■ **TASK ITEM**
Return the line containing "Task: Click the 'three" and every line beneath it through the end of the entries below, unchanged. Pictures stay out.

____ ENTRIES SHOWN

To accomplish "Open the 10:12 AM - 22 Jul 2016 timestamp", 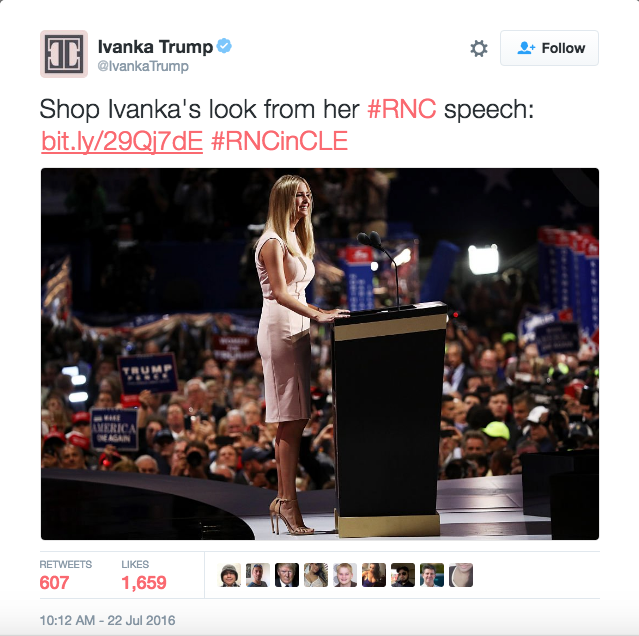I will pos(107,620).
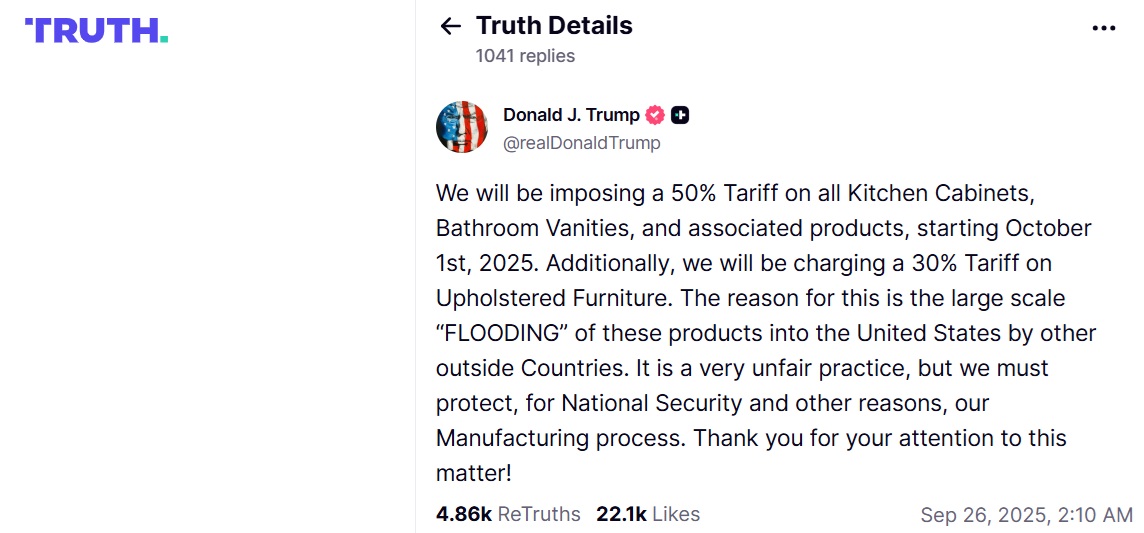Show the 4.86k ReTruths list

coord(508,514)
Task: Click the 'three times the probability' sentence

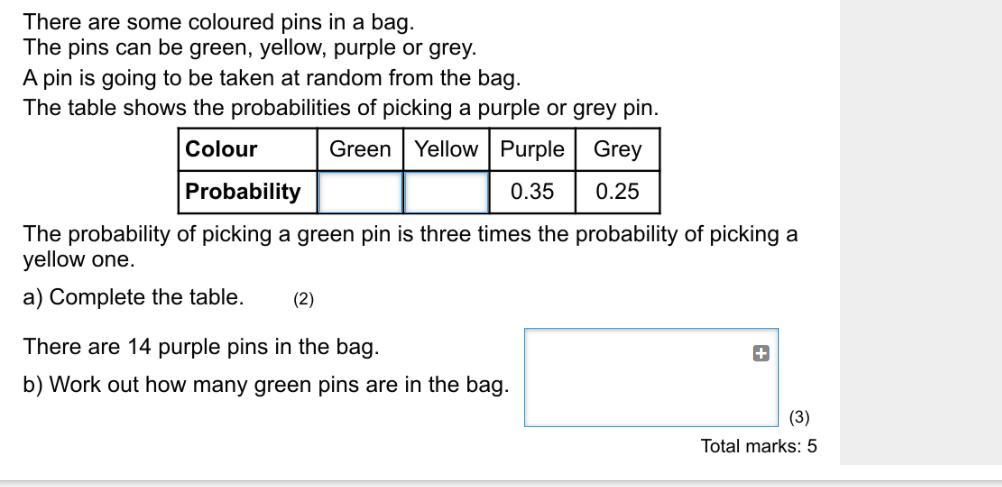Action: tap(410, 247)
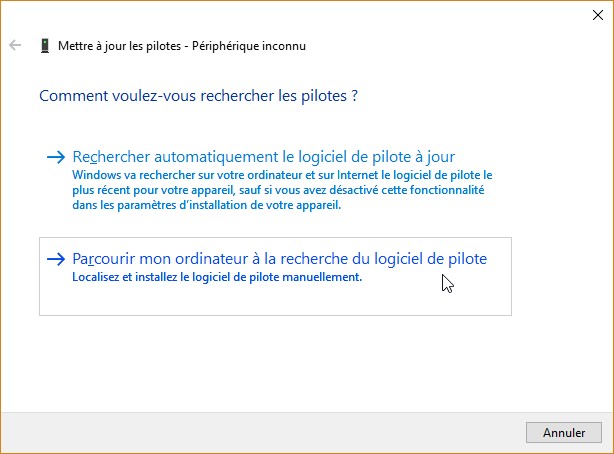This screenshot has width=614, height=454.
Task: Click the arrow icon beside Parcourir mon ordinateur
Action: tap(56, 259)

________

■ **WRITTEN ANSWER**
Task: Click the 'three times the probability' sentence

Action: tap(410, 247)
This screenshot has width=614, height=454.
Task: Click the arrow icon beside Parcourir mon ordinateur
Action: tap(56, 259)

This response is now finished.